Monday, November 3, 2008
Swimming Against the Current
By Mikaila Gawryn
Earth Ministry Outreach Associate
As I turned on the computer this morning the first thing I saw on my to do list was SUSHI. You might be surprised at how large a role sushi plays in my vocation. The truth is, I love sushi, and that love tends to creep into most areas of my life.
My sushi beginnings were humble. After a long day in the halls of my high school I would convince my friends to drive to the local QFC so that I could pick stale rolls of cucumber, rice and fish out of tiny plastic boxes. Surprisingly they were not as taken with this delicacy as I was. Looking back I assume I have either a stomach of steel or unimaginable good luck for having avoided food poisoning for so long.
I'll be honest, I've always had a small amount of indigestion, and as I increased the quality of my sushi purchases I realized it wasn't due to the gray lumps of wasabi from QFC. Somewhere in the back of my mind I had a feeling that sushi wasn't a particularly neutral practice, environmentally speaking.
The first hint came in my sophomore year of college when I read about the clearing of coastal mangrove swamps in the tropics for shrimp farms. Mangrove forests house aquatic and terrestrial life in the zone between fresh and salt water. Human populations have co-existed with the mangrove swamps and reaped the benefits of diversity in these lively ecosystems. The Monterey Bay Aquarium states that over 3.7 million acres of the swamps have been converted to shrimp farms, an industry that requires farmers to move on after an area has been used because of the pollution left.
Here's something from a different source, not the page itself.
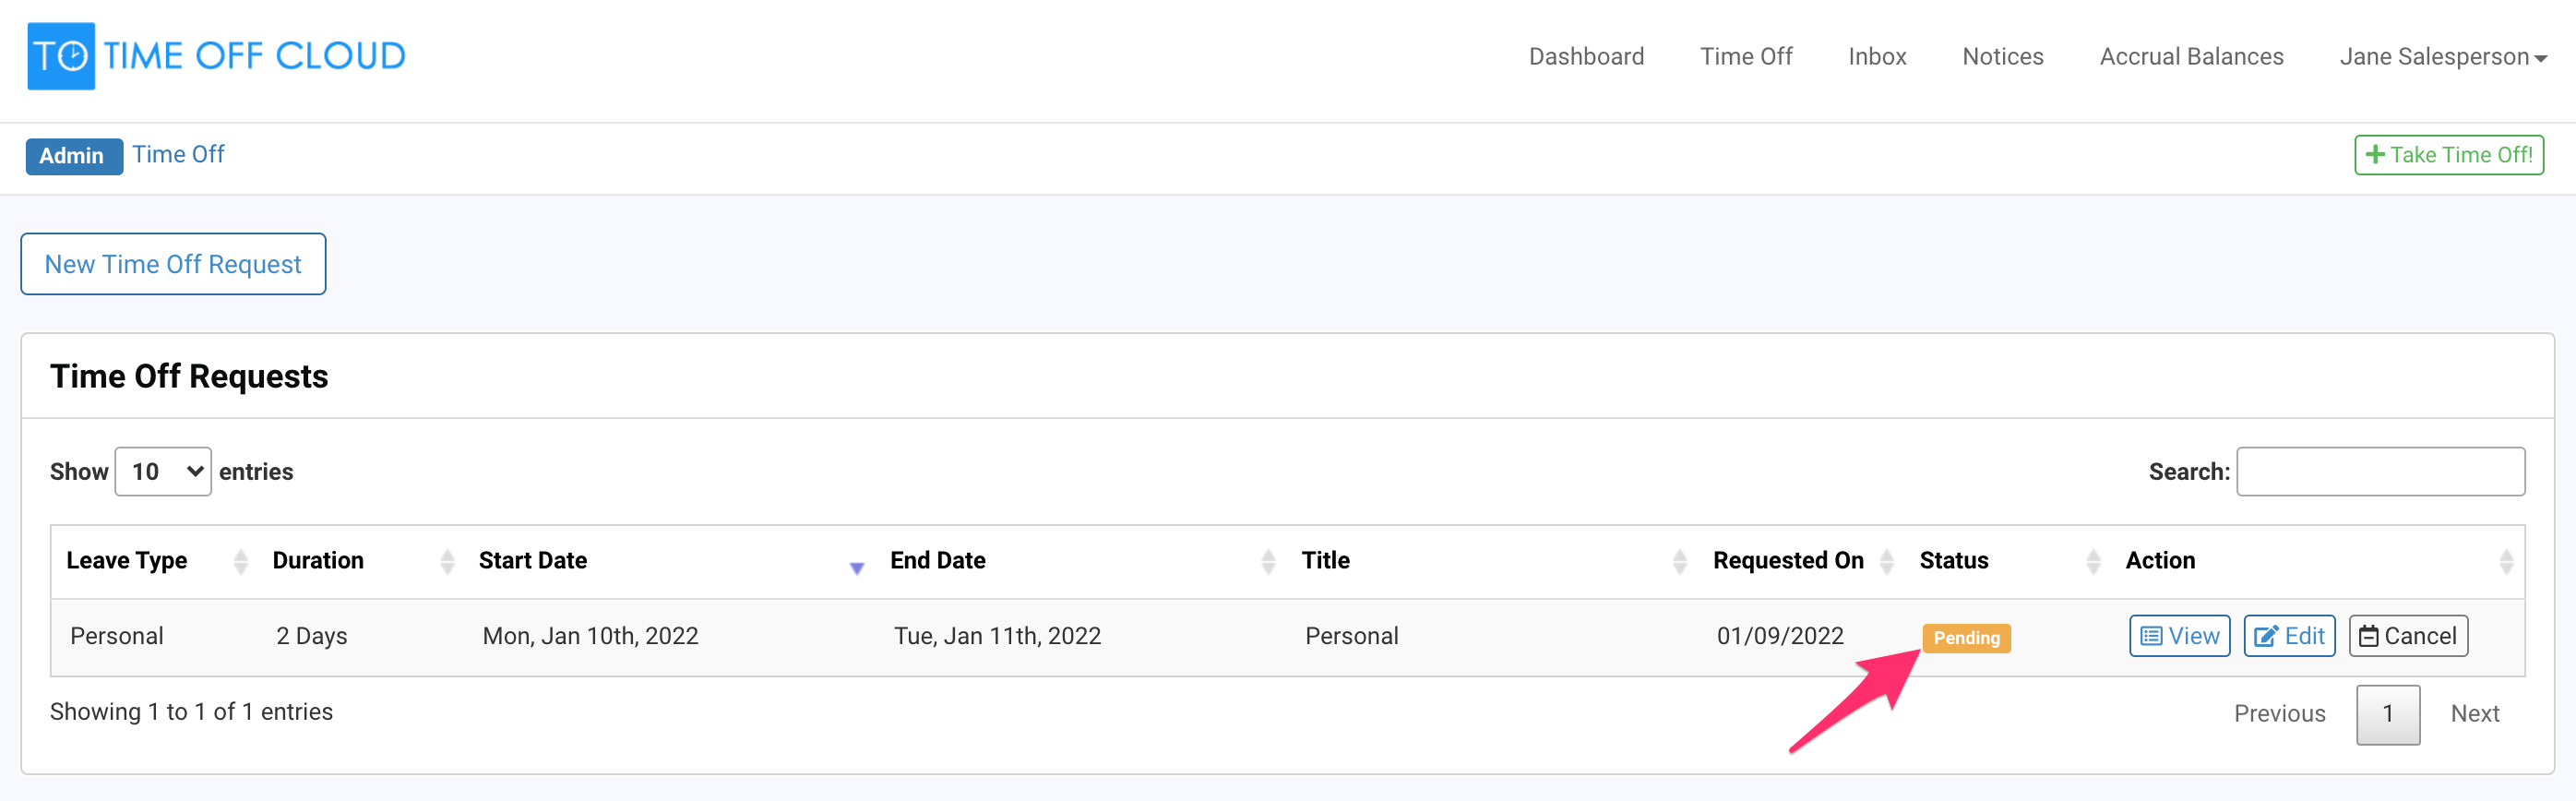Click the sort arrows on Leave Type column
This leaves a destroyed ecosystem and a transient population dependent on being able to find more untouched land.
Each time I sat down to enjoy a tuna role I realized that very fish had been swimming somewhere until relatively recently. I didn't know how healthy its population was, what continents it swam near, or how many flights it had taken to arrive on my dinner plate. I was disgusted. Sushi in Japanese tradition arose from an appreciation for simplicity and subtlety and yet it was overwrought by conflict and injustice.
No one seemed to know how to help. The seafood industry's transport maps look like bird's nests and sustainable harvesting methods are continually undermined by the fact that fishing laws have been created independently by countries. Everyone has a right to fish the oceans dry as they are not under the jurisdiction of any one governing body.
Although I felt alone in my seafood confusion thankfully far greater powers were at work creating change. Enter Seafood Watch. In 1999 The Monterey Bay Aquarium created a list of sustainable seafood for concerned visitors. From there an extensive program called Seafood Watch blossomed.
The Seafood Watch program provides information to "empower consumers and businesses to make choices for healthy oceans." The most recent addition to the extensive website is (drum roll please...) a Sushi Pocket Guide. The guide includes a list of best choices, good alternatives and seafood to avoid when enjoying your sushi. What is more it provides us with the information we need to be able to tell our chefs what we want. Communicating to sushi restaurants that we want sustainable seafood is one way that you and I can make a difference. Join me and swim against the current of unsustainable seafood culture.